The manuscript recommending the backward-shod horses, De machinis (On Machines, 1449), defies present-day bookstore shelving systems by belonging in virtually every section—science and technology, arts, action and adventure, classics, comic books and graphic novels, fantasy, humor, fiction, and definitely politics—as would De ingeneis (On Devices), the earlier manuscript that Taccola first produced in 1433 and to which he added material throughout most of his life. De ingeneis was dedicated to Emperor Sigismund of Hungary, who spent much of 1432 in Siena negotiating his promotion to Holy Roman Emperor.
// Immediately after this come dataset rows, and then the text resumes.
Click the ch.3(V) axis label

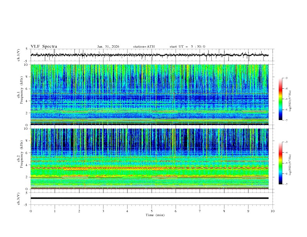pyautogui.click(x=19, y=198)
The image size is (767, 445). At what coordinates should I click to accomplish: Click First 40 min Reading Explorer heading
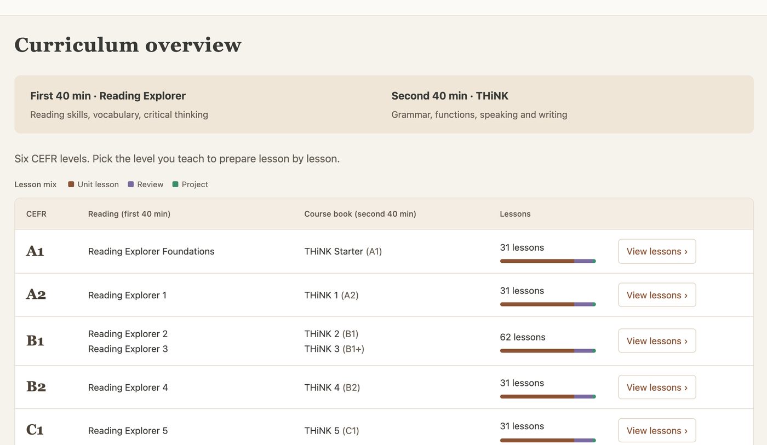click(108, 96)
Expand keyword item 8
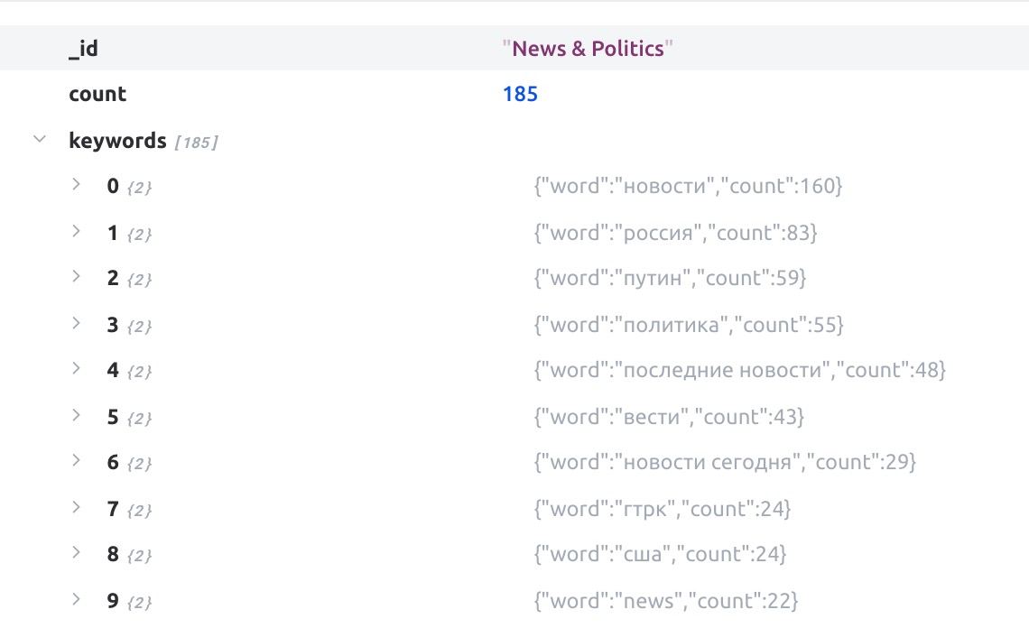This screenshot has width=1029, height=628. pyautogui.click(x=76, y=553)
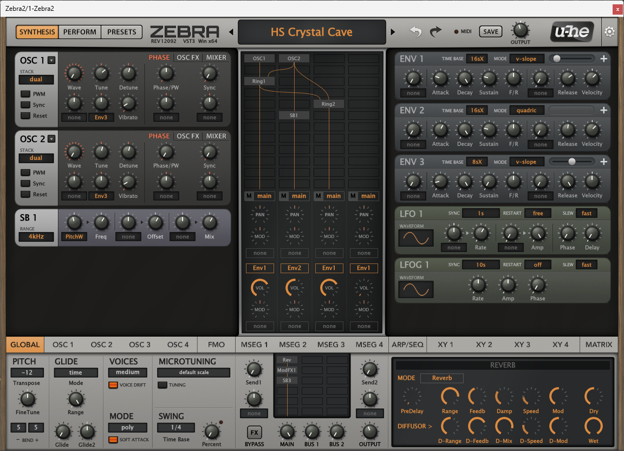Open the Reverb mode selector
Image resolution: width=624 pixels, height=451 pixels.
click(x=441, y=378)
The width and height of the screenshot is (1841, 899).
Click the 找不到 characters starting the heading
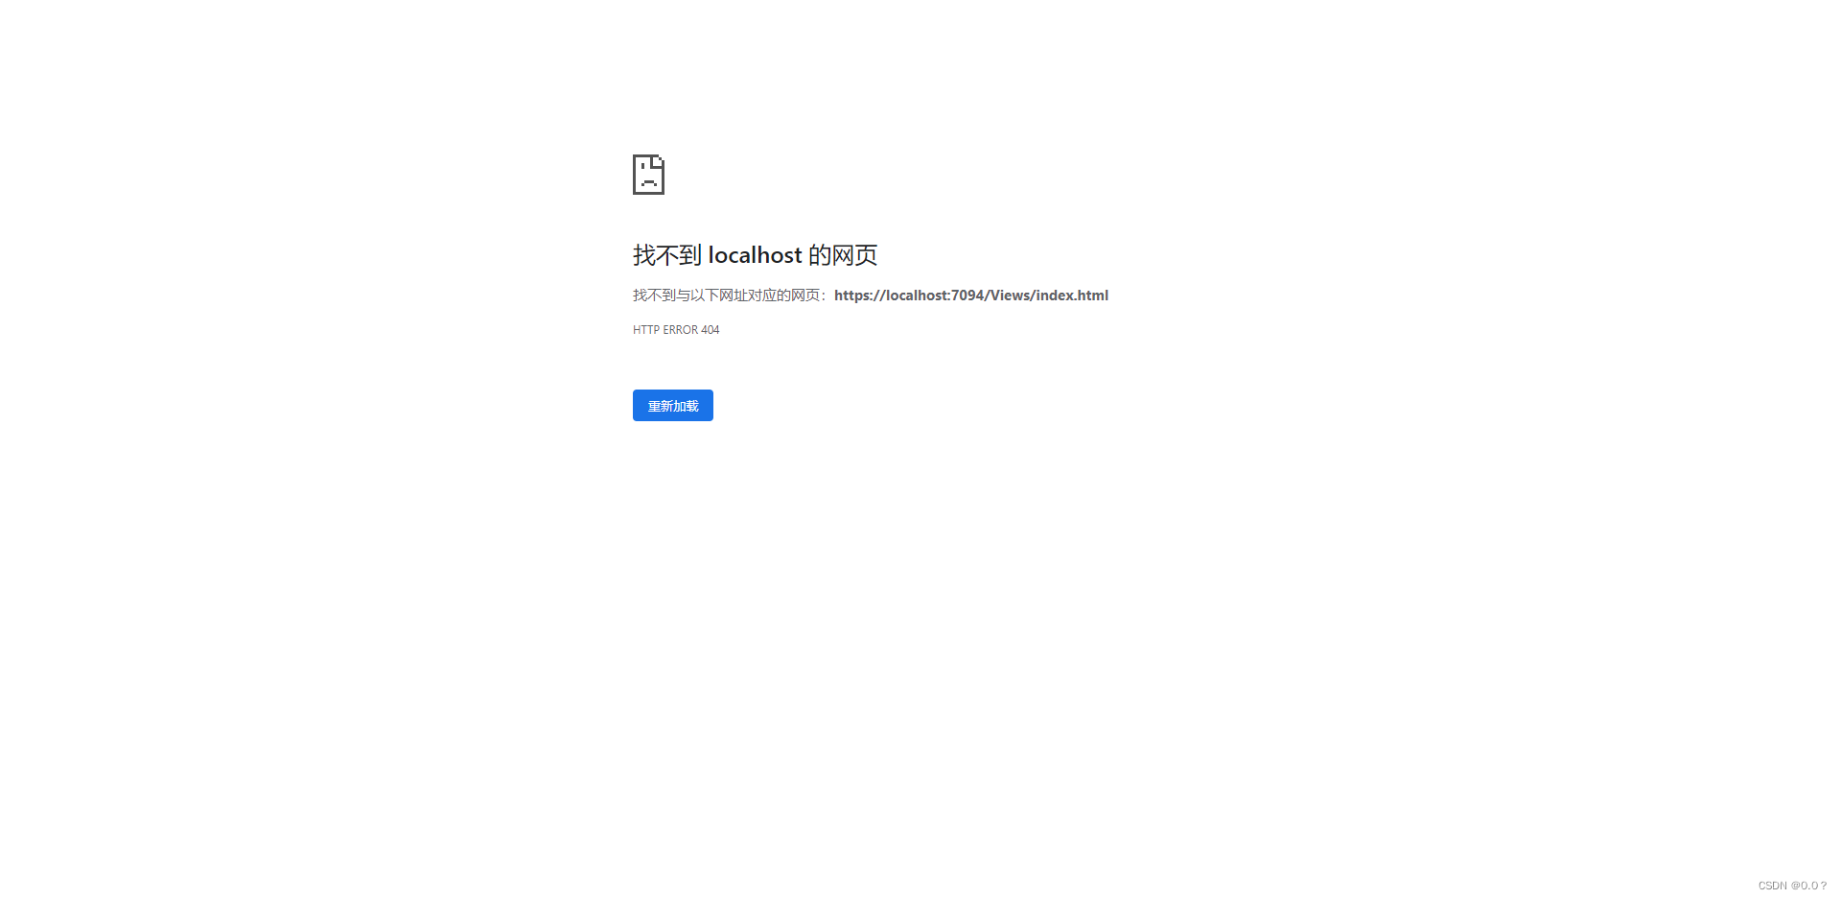(667, 255)
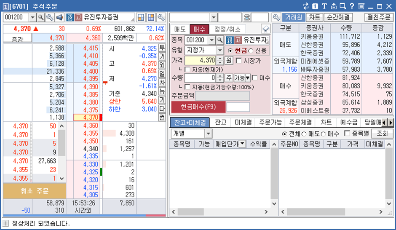Screen dimensions: 396x230
Task: Click the 가격 stepper on the price field
Action: point(219,61)
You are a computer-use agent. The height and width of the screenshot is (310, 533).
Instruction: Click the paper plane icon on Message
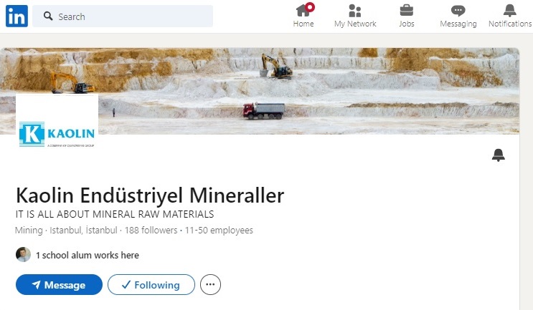37,284
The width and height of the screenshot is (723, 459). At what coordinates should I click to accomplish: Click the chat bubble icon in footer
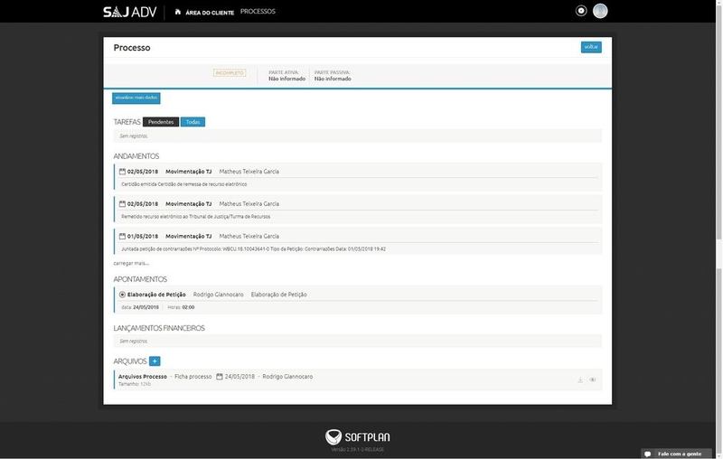coord(648,454)
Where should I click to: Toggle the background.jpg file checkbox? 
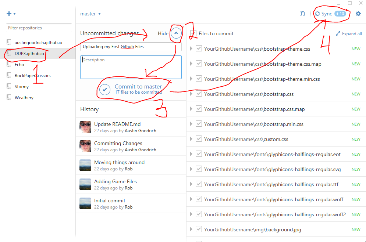point(199,230)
Taccola, to drive home his political message, accompanied the dedication in De ingeneis with an illustration of Sigismund gazing heavenward while stomping blithely on the tail of a diminutive, annoyed-looking lion. The lion was (and still is) the heraldic symbol of Florence, Siena’s then archenemy; Sigismund is receiving a divine command to protect Siena.

De machinis contains no explicit dedication but lavishes praise on a mysterious and perhaps fictional figure identified as Dux bataliarum, the Lord of War. Almost every page is a window on the bellicose world Taccola inhabited: a state of continuous warfare raging not only between the Holy Roman and Ottoman Empires but among Christian dukedoms and republics, culminating in the Ottoman conquest of Constantinople and collapse of the Eastern Roman Empire around the time of Taccola’s death in 1453.

From within this maelstrom, Taccola’s remedies are charmingly gentle. For a besieging army, he proposes the “thirst stratagem”: send a herd of thirsty sheep or oxen into an enemy castle to drink up the water supply, forcing the enemy to surrender. For a castle under siege, there’s the more elaborate “enogastronomic stratagem”: build a low stockade, making sure it’s easy to climb over. Next, heap delicious food and wine just inside. Finally, flee, pretending you’re hastily abandoning your feast in terror at the enemy’s approach. The enemy soldiers, climbing effortlessly over the low fortifications, will fall victim to their own gluttony, eating and drinking themselves into a stupor, and you can retake your castle. The illustration shows a man insouciantly tending a gigantic pot of stew just inside a fence so rickety one hopes he hasn’t added too much pepper, or his stratagem could be ruined by a sneeze. A roast piglet on a spit projects over the wobbly fence to entice even the most recalcitrant enemy.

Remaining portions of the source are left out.